**TEXTE EXTRAIT:**
· · ·

Le fait que les divergences entre Blair et Brown ne sont qu’une
question de nuance fut souligné par le fait que Des Browne, le ministre de la
Défense, fut le seul à conserver son poste ministériel après le remaniement.
Browne avait joué un rôle primordial lors de la détention des quinze marins
britanniques dans les eaux territoriales iraniennes, attisant le tapage fait
par les médias.
La nomination de West comme ministre de l’Intérieur et
responsable de la sécurité fait entrer dans les plus hautes sphères
gouvernementales des militaires ne disposant d’aucun mandat électoral.
Dans le même contexte, Brown a nommé l’ancien directeur de la Police
métropolitaine de Londres, (Lord) John Stevens, comme son conseiller principal à
la sécurité internationale.

· · ·

**LIGNES:**
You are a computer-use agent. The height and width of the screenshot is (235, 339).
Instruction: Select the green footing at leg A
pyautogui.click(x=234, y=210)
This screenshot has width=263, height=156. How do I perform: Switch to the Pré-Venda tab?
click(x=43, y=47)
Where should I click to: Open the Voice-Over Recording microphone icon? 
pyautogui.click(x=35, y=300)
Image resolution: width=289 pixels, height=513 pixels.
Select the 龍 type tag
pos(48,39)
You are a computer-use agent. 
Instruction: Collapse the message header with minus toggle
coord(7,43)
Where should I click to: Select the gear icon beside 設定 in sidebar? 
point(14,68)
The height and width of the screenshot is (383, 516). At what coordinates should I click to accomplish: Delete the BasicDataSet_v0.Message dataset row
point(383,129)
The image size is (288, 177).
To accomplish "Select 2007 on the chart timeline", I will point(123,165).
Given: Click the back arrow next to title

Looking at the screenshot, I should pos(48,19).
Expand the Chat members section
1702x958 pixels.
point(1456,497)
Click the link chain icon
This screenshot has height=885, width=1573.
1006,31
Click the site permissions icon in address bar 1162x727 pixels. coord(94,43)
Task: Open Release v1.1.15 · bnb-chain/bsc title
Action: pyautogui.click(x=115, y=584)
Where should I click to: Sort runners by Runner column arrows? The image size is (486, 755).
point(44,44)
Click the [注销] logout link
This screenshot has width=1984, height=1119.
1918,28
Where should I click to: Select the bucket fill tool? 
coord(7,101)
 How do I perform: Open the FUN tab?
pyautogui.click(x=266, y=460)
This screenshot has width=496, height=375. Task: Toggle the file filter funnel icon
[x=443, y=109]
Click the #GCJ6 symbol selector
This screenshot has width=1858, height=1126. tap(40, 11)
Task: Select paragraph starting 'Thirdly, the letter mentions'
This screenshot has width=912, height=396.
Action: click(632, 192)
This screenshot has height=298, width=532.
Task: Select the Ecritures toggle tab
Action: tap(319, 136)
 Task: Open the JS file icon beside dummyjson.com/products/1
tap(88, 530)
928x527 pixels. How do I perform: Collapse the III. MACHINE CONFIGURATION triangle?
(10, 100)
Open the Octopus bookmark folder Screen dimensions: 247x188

· · ·

**CONSIGNE:**
Pour chaque affirmation, dites si elle concorde avec le texte sur le remaniement du gouvernement Brown. Répondez par oui ou par non et citez les mots décisifs du texte.
1. Des Browne est le seul à avoir gardé son poste ministériel après le remaniement.
2. West a été nommé ministre de la Défense.
3. John Stevens a dirigé autrefois la Police métropolitaine de Londres.
Les lignes n’entrent pas en jeu ici.

**RÉPONSE FINALE:**
1. Oui : « fut le seul à conserver son poste ministériel après le remaniement ».
2. Non : « La nomination de West comme ministre de l’Intérieur et responsable de la sécurité ».
3. Oui : « l’ancien directeur de la Police métropolitaine de Londres ».